In 1959, the United Nations followed the League of Nations' precedent by adopting a Declaration of the Rights of the Child. However, the declaration's articles advocating the well-being of children in education, health, and protection were nonbinding; states were not legally accountable for their treatment of children. Inspired by the United Nation's International Year of the Child (1979), the Convention on the Rights of the Child (CRC) was adopted by the General Assembly in 1989 and went into effect the following year. The first children's rights instrument to obligate states to legally comply with its provisions, the Convention became the UN's most ratified treaty, with 191 states becoming party to its provisions. Only two, Somalia and the United States, have not ratified it. To monitor treaty compliance, ratifying states are required to supply scheduled reports to an expert committee, the Committee on the Rights of the Child, which reviews the state's fulfillment of its obligations. Further strengthening international law regarding pressing issues of children's rights, the General Assembly adopted two Protocols to the CRC in 2000: the Protocol on the Involvement of Children in Armed Conflict and the Protocol on the Sale of Children, Child Pornography, and Child Prostitution.

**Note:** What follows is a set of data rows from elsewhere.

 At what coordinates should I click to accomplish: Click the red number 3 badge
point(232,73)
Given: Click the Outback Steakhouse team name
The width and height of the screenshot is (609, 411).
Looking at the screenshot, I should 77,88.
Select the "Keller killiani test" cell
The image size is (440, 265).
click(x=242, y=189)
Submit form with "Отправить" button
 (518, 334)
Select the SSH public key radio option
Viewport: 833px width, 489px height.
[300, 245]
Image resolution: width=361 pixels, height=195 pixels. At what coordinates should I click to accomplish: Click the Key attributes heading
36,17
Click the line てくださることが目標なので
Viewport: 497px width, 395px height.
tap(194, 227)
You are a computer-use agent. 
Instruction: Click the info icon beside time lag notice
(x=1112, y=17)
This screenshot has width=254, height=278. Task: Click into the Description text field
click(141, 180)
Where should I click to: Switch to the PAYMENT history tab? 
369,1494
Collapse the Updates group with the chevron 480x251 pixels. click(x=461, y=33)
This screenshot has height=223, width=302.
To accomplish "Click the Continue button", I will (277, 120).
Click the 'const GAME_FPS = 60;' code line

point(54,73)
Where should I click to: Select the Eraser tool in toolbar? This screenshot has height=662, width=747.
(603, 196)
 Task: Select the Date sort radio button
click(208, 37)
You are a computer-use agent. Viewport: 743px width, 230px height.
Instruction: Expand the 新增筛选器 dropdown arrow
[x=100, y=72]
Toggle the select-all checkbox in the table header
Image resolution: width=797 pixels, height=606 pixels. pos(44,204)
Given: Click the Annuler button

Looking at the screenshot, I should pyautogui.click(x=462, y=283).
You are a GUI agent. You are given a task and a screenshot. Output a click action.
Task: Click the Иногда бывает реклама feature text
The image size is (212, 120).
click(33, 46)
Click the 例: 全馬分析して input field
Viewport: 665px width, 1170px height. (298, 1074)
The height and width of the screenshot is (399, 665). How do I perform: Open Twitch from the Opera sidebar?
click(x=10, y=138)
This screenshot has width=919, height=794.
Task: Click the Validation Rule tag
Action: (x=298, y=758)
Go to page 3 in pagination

Defining a child as every individual below the age of eighteen, the CRC addresses the child's well-being in forty articles and establishes certain rights, prohibitions, and procedural guidelines. The Convention's fundamental requirement is that the state primarily consider the child's best interests in all its actions concerning children. Among the Convention's provisions are a child's right to life and healthy development without discrimination; to a name and nationality; to free compulsory education; to freedom of expression, thought, conscience, and religion; to the right to enjoy one's own culture, language, and religion; and the general right to receive information. The Convention also confirms the primary rights of parents or guardians concerning their child's care, healthy development, and moral direction; the state is nevertheless obligated to safeguard the child against physical or mental violence, neglect, and exploitation, including sexual abuse.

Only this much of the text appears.